Creel’s nose made a special impression on Macfarlane:
The nose is strong and full – feeling again! But not the sloppy sort of feeling --rather a tense and refined emotionalism, as indicated by the sharp intern of the nostrils at the base and the manner in which they quiver in excitement.
So did the lips:
And now look at the long lower lip, full and red from end to end. If this lip started wrong, everything his enemies say of George Creel might be true.
Not to speak of the hair:
Then glance at his hair, carried straight back as if by the headlong speed with which the man dives into whatever enterprise commands his allegiance. But do not think he dives recklessly.
And now the eyes:
Consider his eyes. They are brown and recessed, but gather light. They are woman’s eyes, for sympathy and softness, but when wrong has roused them they are warrior’s eyes and flash with battle light. For this young George Creel s a fighter, a champion in the lists for the lowly. He has an instinct for humanity; the smell of morality is all over his acts. … [Collier’s, July 19, 1913, p. 5; located in Manuscript Division, Library of Congress, Box OV 19]

Creel image (center) from

As for Lippmann, Ronald Steele provides a shorter physical description, citing “his solid build kept in good shape by regular workouts at the gym, abundant dark hair, violet-flecked hazel eyes, and prominent cheekbones.”  

Lippmann image from

One gender-freed person, Mabel Dodge, an openly bisexual arts patron whose Greenwich Village salon Walter frequented in his younger days, is cited by Steel as saying that “Buddha-like curves of Walter’s face had the heightened lights they took on when he was exhilarated and amused. His exophthalmic eyes bulged and shone” [Steel; 83].

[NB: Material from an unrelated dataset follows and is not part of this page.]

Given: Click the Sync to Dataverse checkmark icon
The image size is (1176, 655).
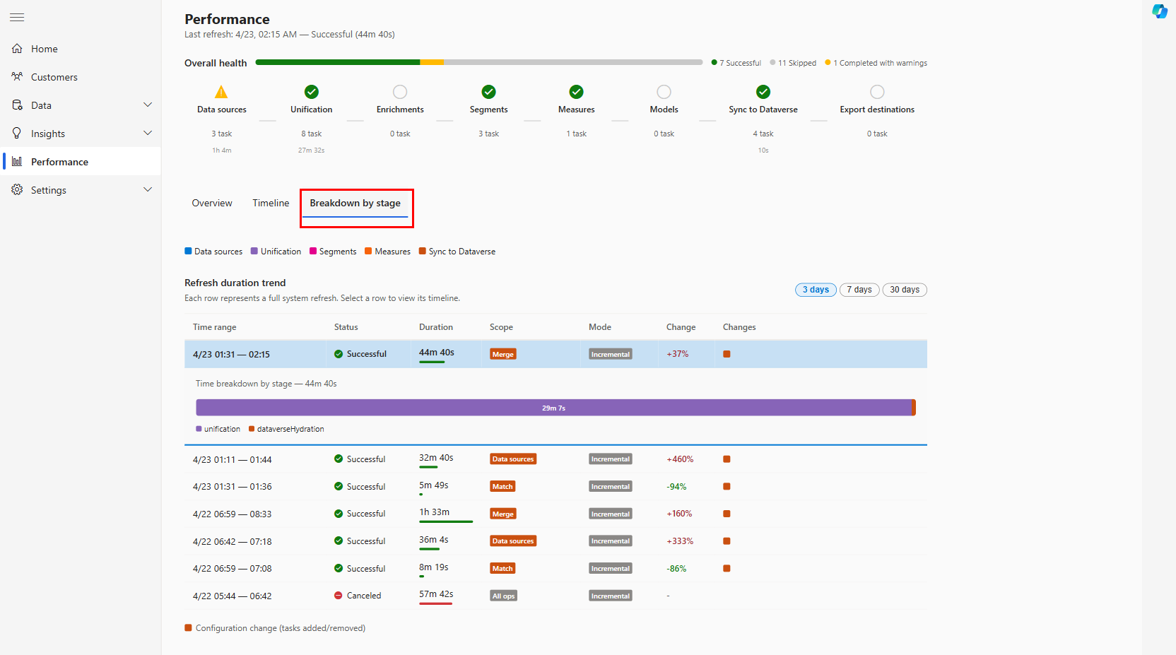Looking at the screenshot, I should [763, 92].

Lippmann, despite his calm demeanor, himself was uncomfortably conscious of how he looked. Of German/Jewish origin, he wrote that “The Jews are fairly distinct in their physical appearance and in the spelling of their names from the run of the American people. They are, therefore, conspicuous.” (Steel: 191). Some of Walter’s friends, however, Steel points out, (Steel: p.196) “did not even know that he was Jewish until they hear it from others.” Photographs suggest that he had the same eyes as his mother, whom he intensely disliked; forcing him to take piano lessons that led him to avoid concerts all his life.

It would be interesting to compare the accents and speech patterns of Creel and Lippmann; I strongly suspect they were not the same, given Lippmann’s East Coast upbringing and Creel’s Southern/Western roots. I tried to find samples of their vocal chords' legacy on the internet, but failed. Any leads on this matter would be greatly appreciated.

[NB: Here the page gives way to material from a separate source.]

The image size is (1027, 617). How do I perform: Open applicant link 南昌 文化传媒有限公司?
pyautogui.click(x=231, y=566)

In his later years, Lippmann, ever the wordsmith, initially shied away from presenting himself to the world via his image of television (“While television,” he wrote, “is supposed to be ‘free,’ it has in fact become the creature, the servant, and indeed the prostitute of merchandising”) [Steel: 517]. 

But he did agree to be interviewed by CBS in 1960. His fee was $2,000. The show was a hit and was followed by others (with larger checks for the hypnotic-eyes Walter).

Update (10/29/2014):

Here is a description of Creel from "Tattler," "National Miniatures, George Creel," The Nation, Volume 15, No. 2734 (November 22, 1917): 573.

Study Creel's countenance ... and as you read it ... [t]he first feature that strikes you is his mouth which is wide, full, rather protruding. It would be easy to imagine him, though such a vehicle, making cart-tail appeals to street-gatherings in a "whirlwind campaign." The next thing to claim attention is the depth of his dark eyes, which seem to be drinking in whatever passes before them that is capable of absorption. His nose is large enough to suggest force, and his chin would play a good second to it if his lower lip did not overhang so far as to throw everything below into more or less shadow. His round temples are fringed by abundant hair, brushed as straight back as if his hatless head had been shot out of a big gun, face foremost, with a violence that bore a hole through the atmosphere. The face tells a story in itself, which its wearer's temperamental manner bears out, and to which his conversation and conduct append a suitable epilogue. You no loner wonder at learning that he was born in a Missouri village ...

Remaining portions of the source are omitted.